Exactly what I would do.


----------



## The Coastal Craftsman (Jun 29, 2009)

Thanks guys that's a great idea. Didn't even consider that. So just a jamb with no stops and casing on just the one side where the siding is?


----------



## TimelessQuality (Sep 23, 2007)

They have siding inside the house?

Flat jamb (like you said...no stops) then you'll need to case both sides


----------



## CompleteW&D (May 28, 2011)

TimelessQuality said:


> They have siding inside the house?


It's probably inside an enclosed porch or patio.


----------



## The Coastal Craftsman (Jun 29, 2009)

Yeah it's a 4 season sunroom that was added after the house was built.
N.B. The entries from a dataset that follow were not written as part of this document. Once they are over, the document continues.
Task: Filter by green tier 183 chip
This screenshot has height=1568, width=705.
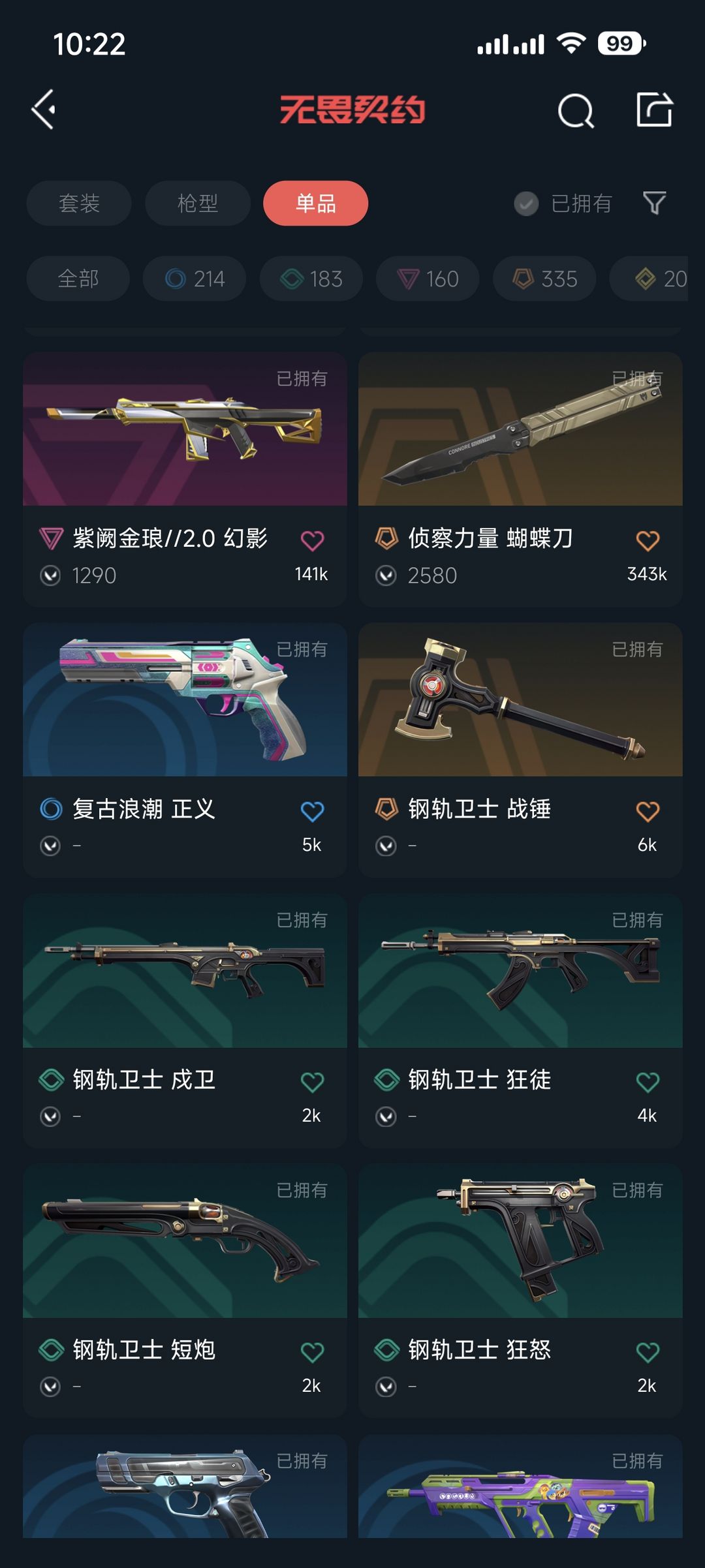Action: tap(311, 279)
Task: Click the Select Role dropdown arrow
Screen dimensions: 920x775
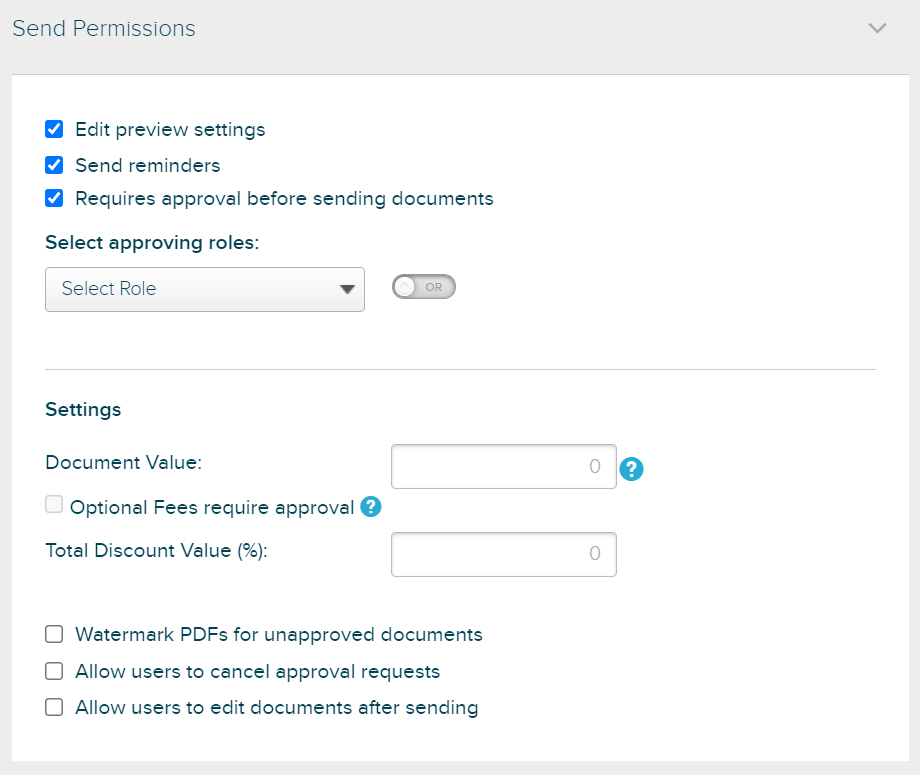Action: point(347,289)

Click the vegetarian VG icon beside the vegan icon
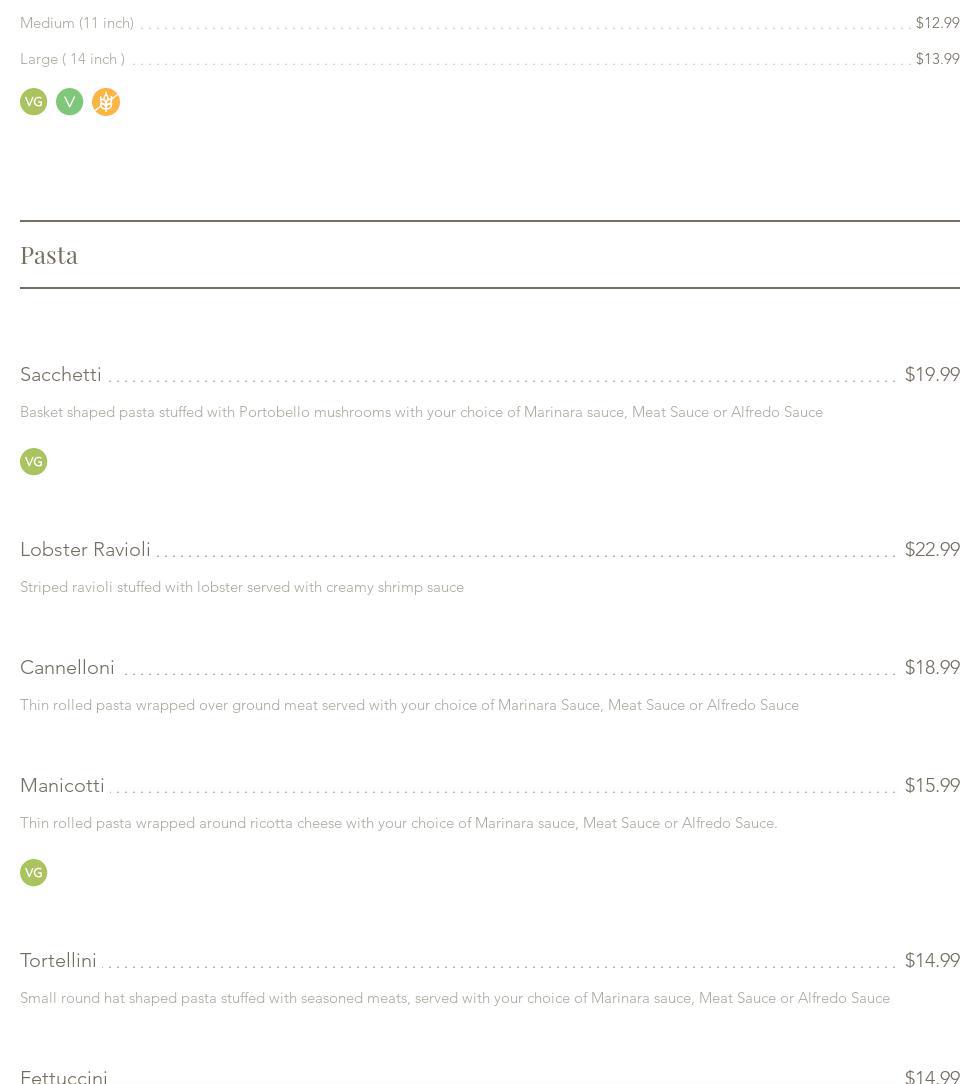click(x=34, y=102)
They left the siding on the walls and put the same siding on the new walls. I'm not a fan of it as it looks like its inside out.


----------



## MSLiechty (Sep 13, 2010)

did the same thing with a bathroom, owner didn't want the door taking away space so I wrapped the opening in solid stock and installed casing. if they want a door there later its a simple proposition to mortise for hinges and add door stop.

ML


----------



## txgencon (Jan 4, 2011)

I must be missing something. Cased openings are very common in my area. There are three of them in my personal home.


----------



## CENTERLINE MV (Jan 9, 2011)

txgencon said:


> I must be missing something. Cased openings are very common in my area. There are three of them in my personal home.


Same here. 6 in my house! :thumbsup:


----------



## mnld (Jun 4, 2013)

What kind of contractors are you? Trim in your own houses!!?? My house has three unfinished openings, four untrimmed doors, missing base and an unfinished stairway !:thumbsup:


----------